Dr Davide Michieletto awarded for outstanding contributions to soft matter and biophysics

Congratulations to Dr Davide Michieletto who has been awarded the British Biophysical Society Louise Johnson Early Career Award!

3 June 2024

The British Biophysical Society (BBS) Louise Johnson Early Career Award is made every two years to an early career researcher in recognition of outstanding contributions in the fields of biophysics or biophysical methods. The award is named in recognition of Professor Dame Louise Johnson DBE FRS (BBS Honorary Member 2004) as an outstanding biophysicist and mentor of others.

Dr Michieletto will present a plenary lecture and receive a commemorative medal at the Biennial BBS Meeting in September 2024 in Swansea.

Important biological processes can be badly impacted by entanglements caused by the length and confinement of the genome.

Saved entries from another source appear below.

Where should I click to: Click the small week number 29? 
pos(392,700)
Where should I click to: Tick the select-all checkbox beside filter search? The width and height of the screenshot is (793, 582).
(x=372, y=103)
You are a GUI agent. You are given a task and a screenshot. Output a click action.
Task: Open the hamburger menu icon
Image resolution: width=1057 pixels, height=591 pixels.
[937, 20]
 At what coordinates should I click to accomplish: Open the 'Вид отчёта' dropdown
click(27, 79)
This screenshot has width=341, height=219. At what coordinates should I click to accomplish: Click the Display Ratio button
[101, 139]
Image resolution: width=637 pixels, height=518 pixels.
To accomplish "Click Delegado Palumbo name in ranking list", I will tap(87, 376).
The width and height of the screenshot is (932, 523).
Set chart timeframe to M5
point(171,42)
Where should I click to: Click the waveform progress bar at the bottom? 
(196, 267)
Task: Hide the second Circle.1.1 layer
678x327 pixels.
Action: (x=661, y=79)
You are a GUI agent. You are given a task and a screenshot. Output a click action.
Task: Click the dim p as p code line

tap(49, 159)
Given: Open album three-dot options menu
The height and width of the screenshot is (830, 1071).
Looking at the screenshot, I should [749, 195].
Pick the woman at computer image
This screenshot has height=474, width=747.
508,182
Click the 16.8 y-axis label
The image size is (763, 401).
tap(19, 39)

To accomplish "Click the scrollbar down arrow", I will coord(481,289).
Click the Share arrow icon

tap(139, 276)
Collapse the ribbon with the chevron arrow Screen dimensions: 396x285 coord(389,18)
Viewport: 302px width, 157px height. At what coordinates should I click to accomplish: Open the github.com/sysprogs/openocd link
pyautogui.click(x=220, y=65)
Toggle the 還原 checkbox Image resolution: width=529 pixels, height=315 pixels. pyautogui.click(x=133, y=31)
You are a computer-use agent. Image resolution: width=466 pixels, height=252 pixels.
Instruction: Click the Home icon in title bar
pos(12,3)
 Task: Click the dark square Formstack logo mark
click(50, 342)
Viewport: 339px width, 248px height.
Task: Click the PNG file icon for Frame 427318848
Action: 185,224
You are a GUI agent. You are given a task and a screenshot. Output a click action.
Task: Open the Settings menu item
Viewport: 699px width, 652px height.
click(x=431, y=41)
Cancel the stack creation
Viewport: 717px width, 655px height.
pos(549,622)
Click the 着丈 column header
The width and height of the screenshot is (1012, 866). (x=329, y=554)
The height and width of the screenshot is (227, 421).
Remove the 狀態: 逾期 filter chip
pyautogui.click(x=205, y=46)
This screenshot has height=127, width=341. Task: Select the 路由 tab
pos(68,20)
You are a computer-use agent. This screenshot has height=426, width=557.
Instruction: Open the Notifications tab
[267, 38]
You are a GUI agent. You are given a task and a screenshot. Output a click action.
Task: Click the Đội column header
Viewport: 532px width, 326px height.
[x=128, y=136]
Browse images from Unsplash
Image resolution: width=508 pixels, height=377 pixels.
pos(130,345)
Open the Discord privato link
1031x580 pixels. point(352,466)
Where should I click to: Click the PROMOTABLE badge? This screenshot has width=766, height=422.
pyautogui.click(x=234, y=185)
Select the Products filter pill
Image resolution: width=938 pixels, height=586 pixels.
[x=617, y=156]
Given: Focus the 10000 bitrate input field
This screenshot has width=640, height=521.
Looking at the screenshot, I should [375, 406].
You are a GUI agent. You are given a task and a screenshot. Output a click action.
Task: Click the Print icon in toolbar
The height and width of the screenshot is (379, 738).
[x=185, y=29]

Davide's research explores how proteins can unknot these entanglements as can be seen when moving from left to right in the image above. This figure is taken from Orlandini E, Marenduzzo D, Michieletto D. (2019) Proc Natl Acad Sci doi: 10.1073/pnas.1815394116, published under a Creative Commons Attribution License 4.0 license.

DNA-based soft materials that can change topology in time

Dr Michieletto’s background is in polymer and statistical physics and he has track record in using both simulations and experiments. His current main line of research is inspired by how the genome in our cells is mechanically and topologically manipulated by proteins, and is focused on discovering new DNA-based soft materials and complex fluids that can change topology in time.

The BBS award was given in recognition of his contributions at the interface of soft matter and biophysics.